### DESCRIPTION OF THE TASK
If a line of the records contains the string "pixels", copy it out.
↓↓↓
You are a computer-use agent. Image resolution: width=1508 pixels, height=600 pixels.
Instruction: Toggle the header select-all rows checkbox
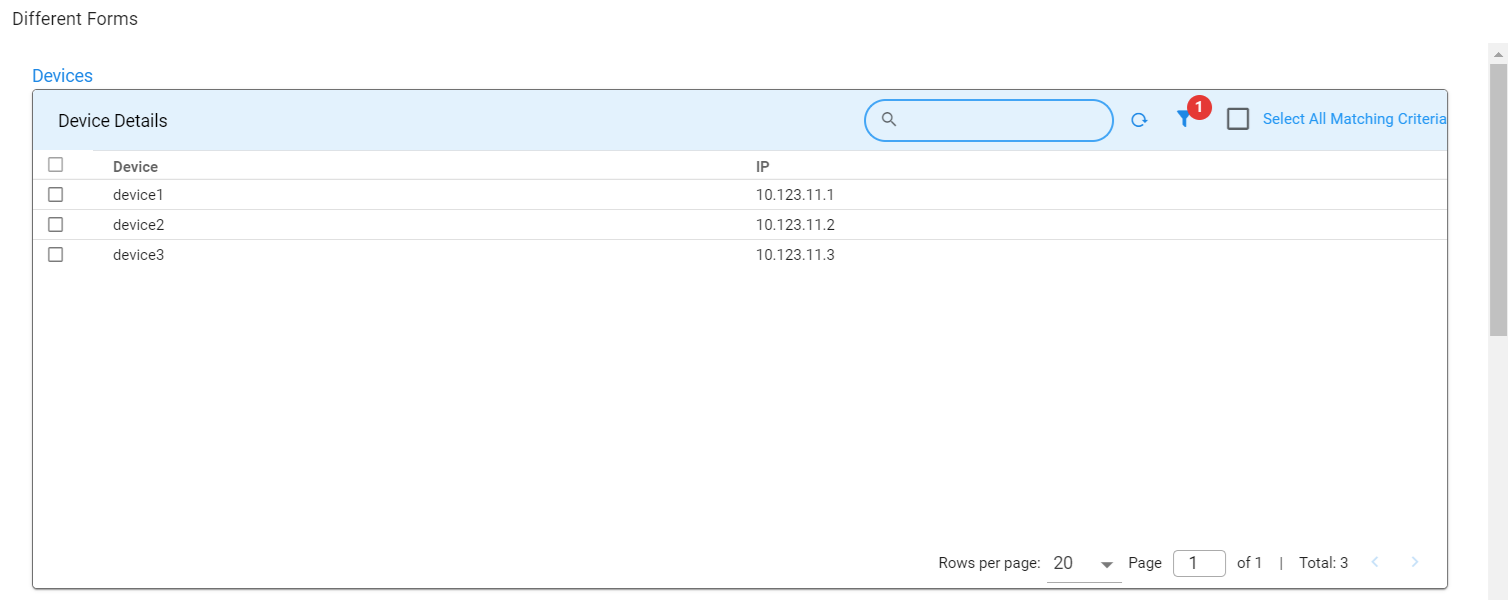pos(56,165)
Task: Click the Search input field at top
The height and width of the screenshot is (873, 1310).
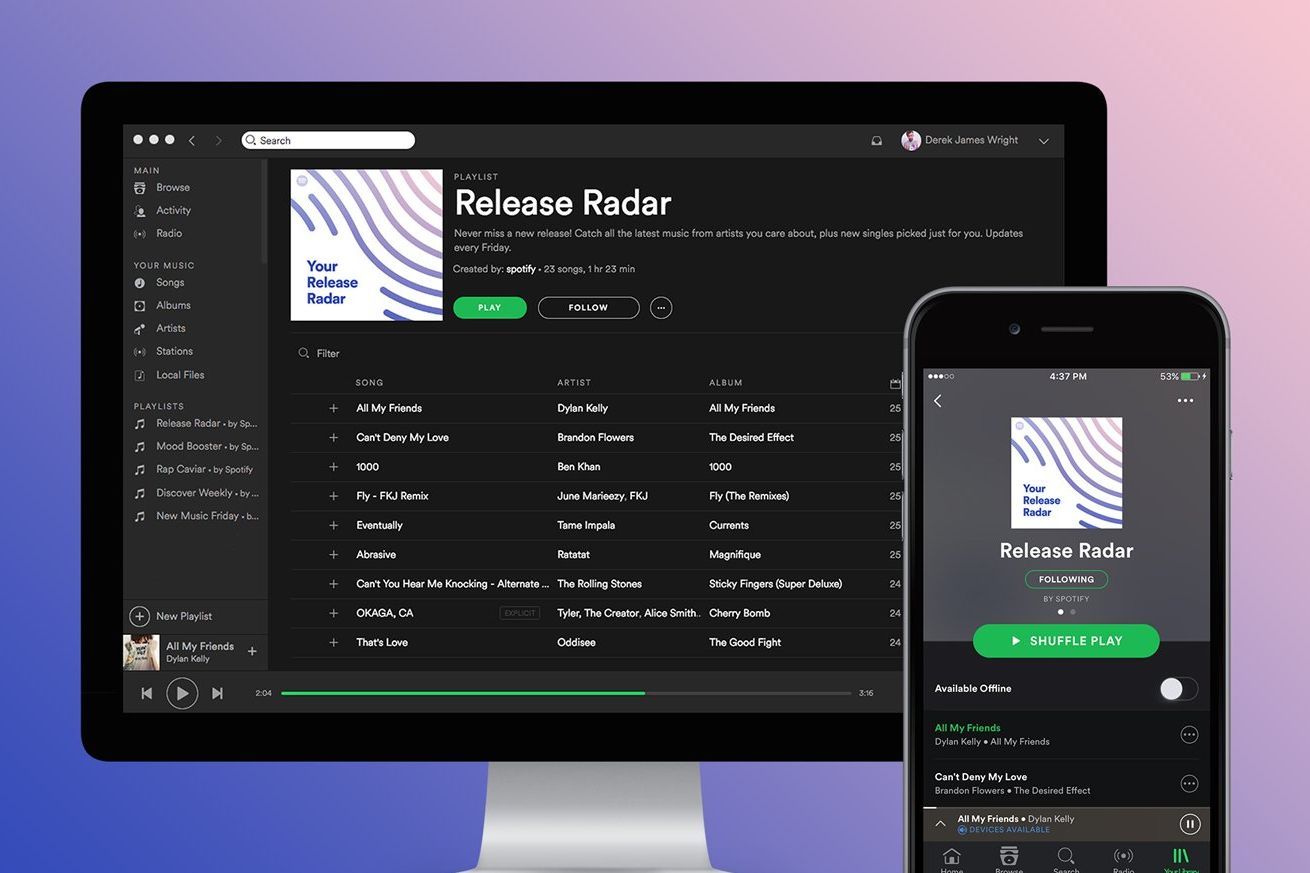Action: click(328, 140)
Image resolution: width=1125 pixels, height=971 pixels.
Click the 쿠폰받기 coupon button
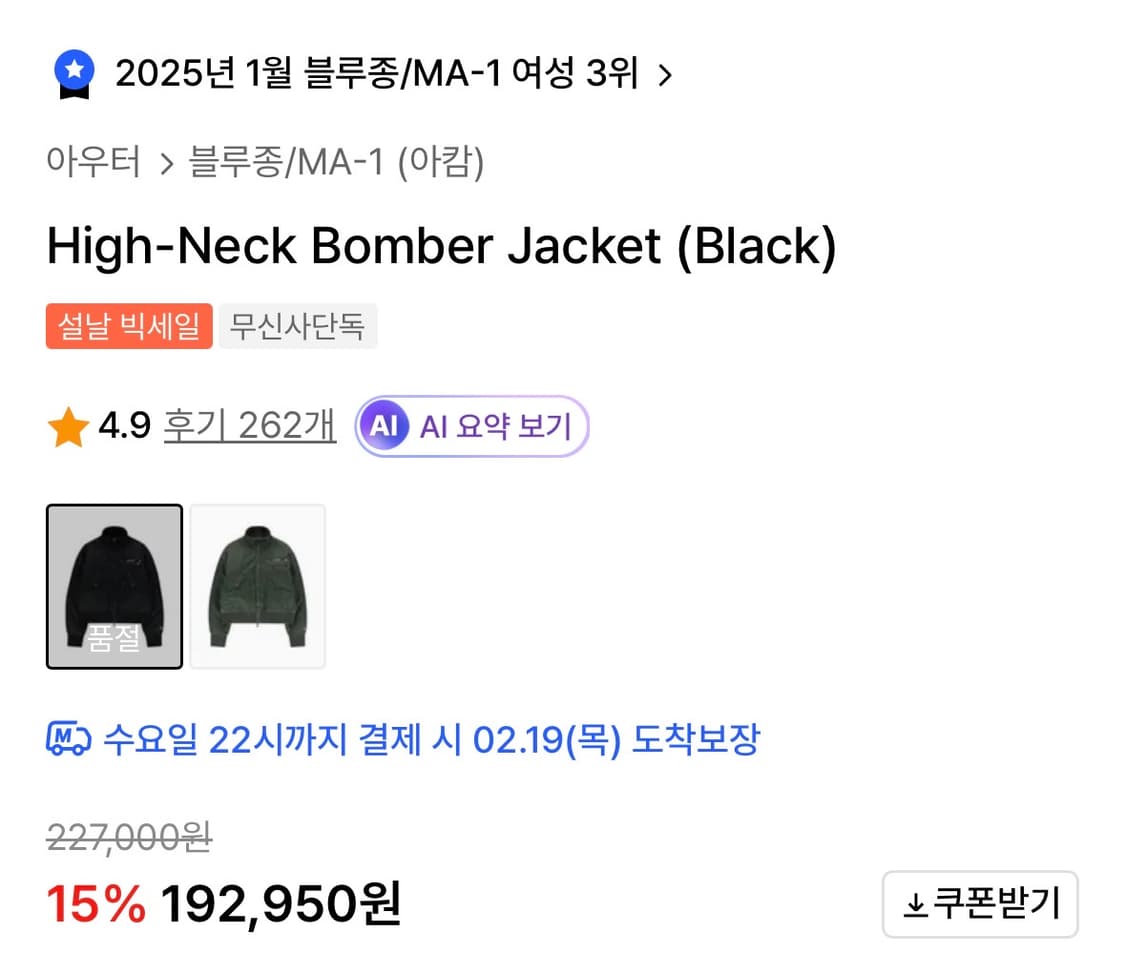[x=980, y=903]
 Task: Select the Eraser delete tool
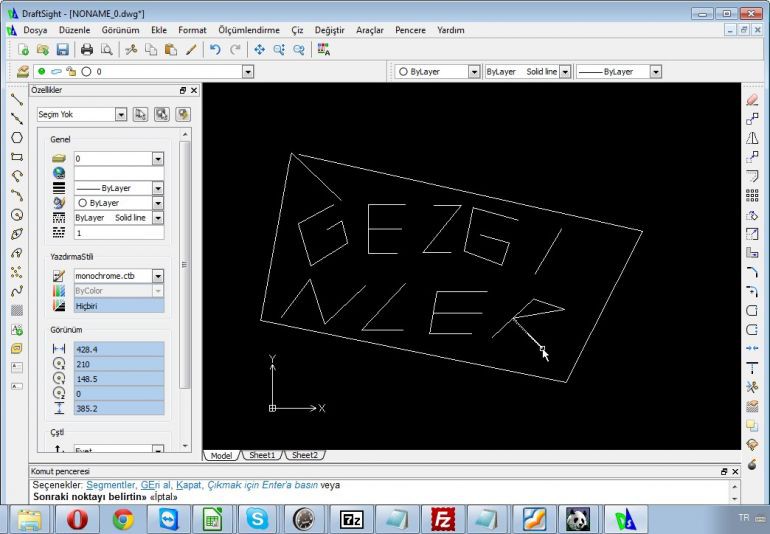[x=752, y=100]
↑↑↑
### ANSWER TO THE PROBLEM
You are a computer-use agent. Image resolution: width=1508 pixels, height=600 pixels.
Image resolution: width=1125 pixels, height=971 pixels.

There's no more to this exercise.